Electroacupuncture at ST36 Restores Glucose Homeostasis in Prediabetes Mice by Modulating Pancreatic β-Cell Function

The global prevalence of prediabetes is rising, posing a significant risk for progression to type 2 diabetes mellitus (T2DM) and associated complications. Current interventions often involve lifestyle modifications, but effective non-pharmacological strategies are needed, especially for individuals at high risk. Pancreatic β-cell dysfunction and endoplasmic reticulum (ER) stress are central to prediabetes pathogenesis, leading to impaired insulin secretion and glucose intolerance. Electroacupuncture (EA) at specific acupoints like "Zusanli" (ST36) has shown promise in metabolic regulation, offering a potential therapeutic avenue by targeting these underlying mechanisms.

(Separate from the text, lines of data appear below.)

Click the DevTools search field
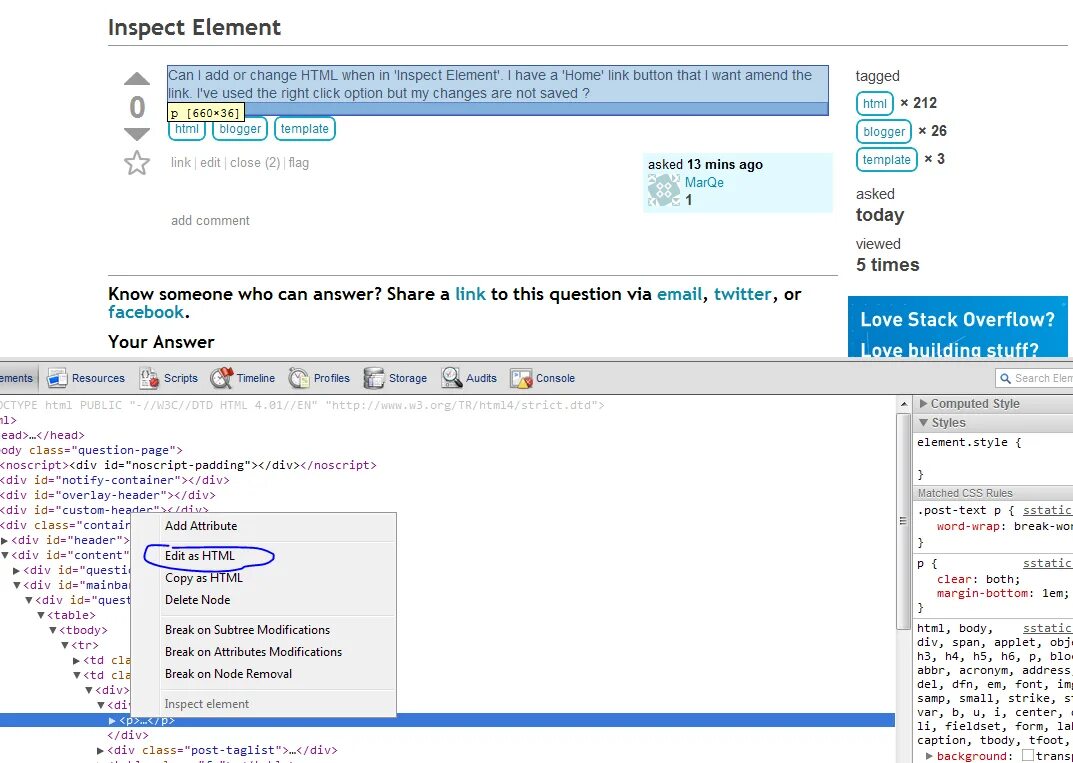Screen dimensions: 1073x763 click(x=1040, y=378)
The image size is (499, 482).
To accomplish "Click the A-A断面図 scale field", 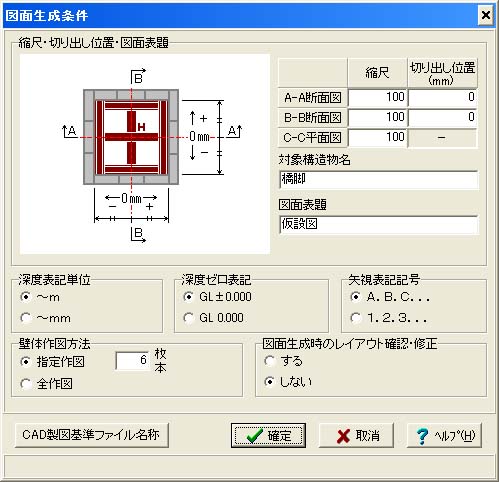I will point(377,97).
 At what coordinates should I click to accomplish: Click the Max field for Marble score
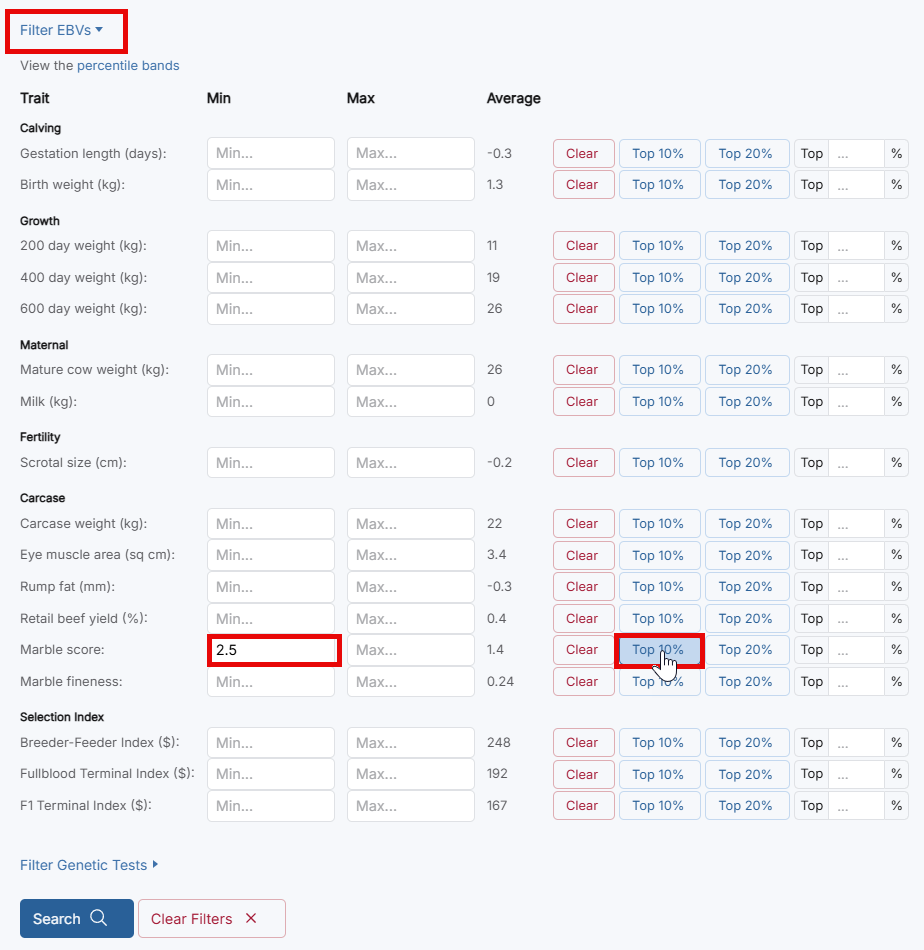pyautogui.click(x=410, y=649)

Researchers conducted three distinct experiments using C57BL/6J mice to model acute hyperglycemia (AH), low-risk prediabetes (LRP), and high-risk prediabetes (HRP). Each experiment included normal, model, and EA groups. For AH, mice received an intraperitoneal injection of 2 g/kg glucose solution, followed by a single 20-min session of EA at bilateral ST36 (1 mA, 10 Hz). LRP mice were fed a high-fat diet for 1 week, receiving EA daily for 4 days starting on day 4. HRP mice were fed a high-fat diet for 8 weeks, with EA applied 3 times a week for 12 total sessions starting at 4 weeks. Blood glucose and glucose tolerance were measured, and serum HbA1c, insulin, and glucagon levels were quantified by ELISA. Pancreatic morphology was assessed via HE staining, while expression of ATF6, ERN1, EIF2AK3, p21, M2-AchR, M3-AchR, and PDX-1 in β-cells was determined by Western blot and qPCR.

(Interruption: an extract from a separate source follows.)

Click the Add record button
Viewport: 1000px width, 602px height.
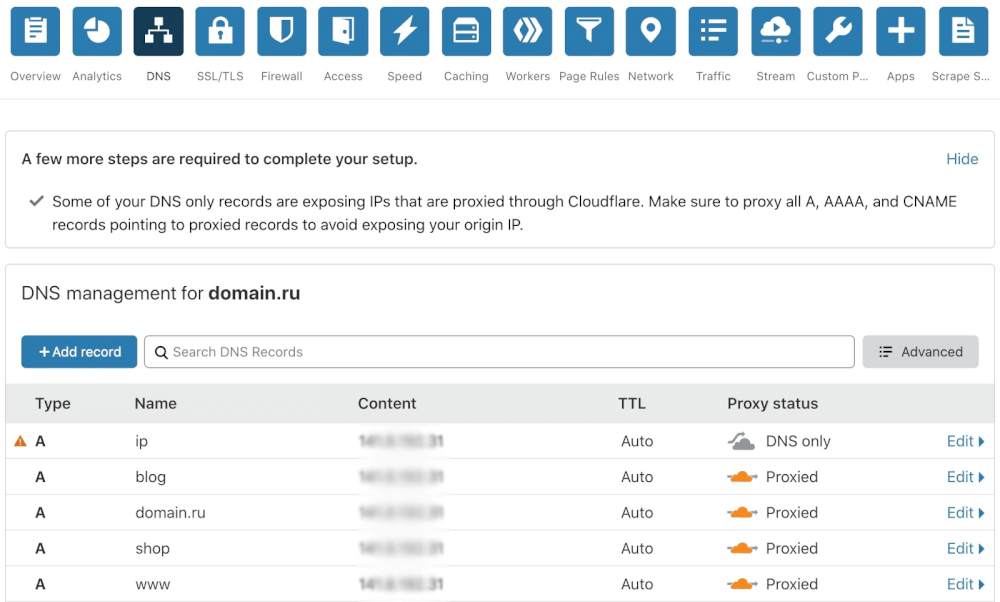(x=79, y=352)
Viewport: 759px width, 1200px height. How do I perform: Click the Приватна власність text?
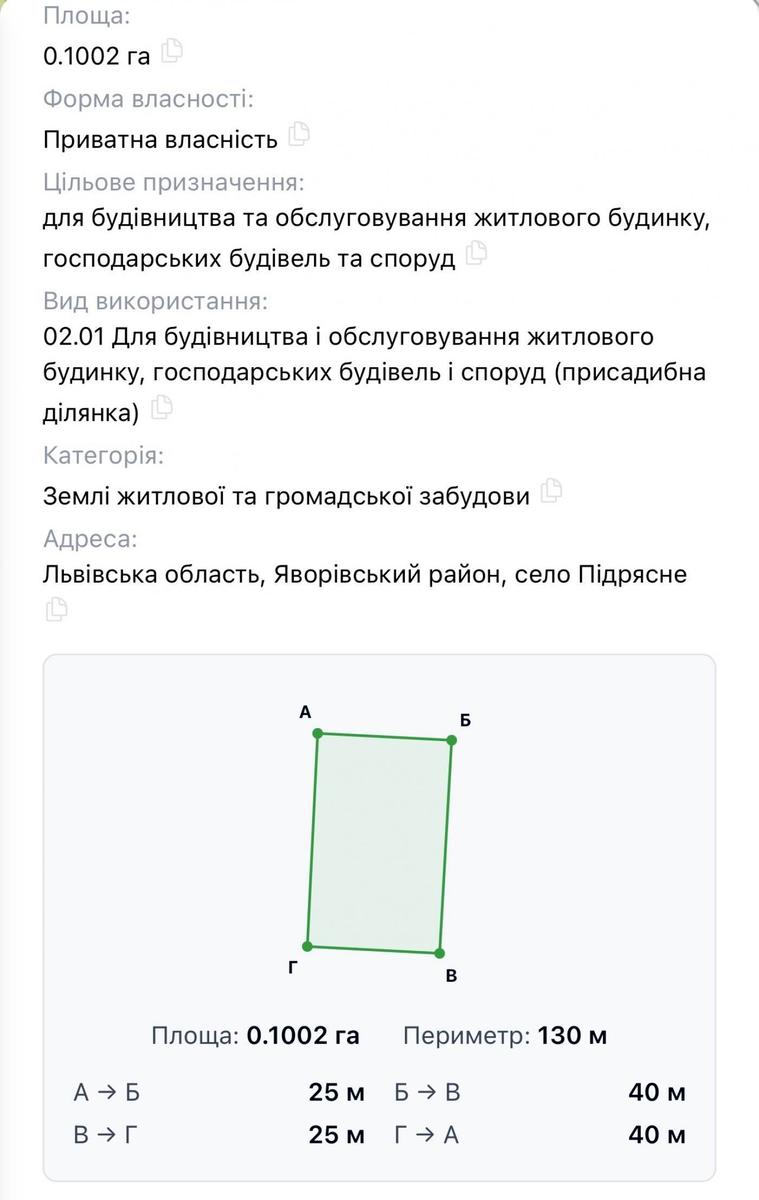[x=160, y=138]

Electroacupuncture (EA) at ST36 significantly improved blood glucose homeostasis across all three prediabetes models (AH, LRP, HRP). It effectively restored glucose tolerance and normalized serum levels of glycated hemoglobin A1c (HbA1c), insulin, and glucagon in the treated groups. Pancreatic morphology, assessed by HE staining, also showed improvements, suggesting a protective effect on β-cell structure. The study specifically found that EA modulated key markers of pancreatic β-cell function and endoplasmic reticulum (ER) stress pathways.

EA intervention regulated the expression levels of activating transcription factor 6 (ATF6), endoplasmic reticulum to nucleus signaling 1 (ERN1), eukaryotic translation initiation factor 2 alpha kinase 3 (EIF2AK3), p21 (a cell cycle factor), muscarinic acetylcholine receptor M2 (M2-AchR), M3-AchR, and pancreatic and duodenal homeobox factor-1 (PDX-1) within pancreatic β-cells. These findings indicate a multi-faceted mechanism involving the ER stress response, cell cycle regulation, and cholinergic signaling in restoring β-cell function and glucose control.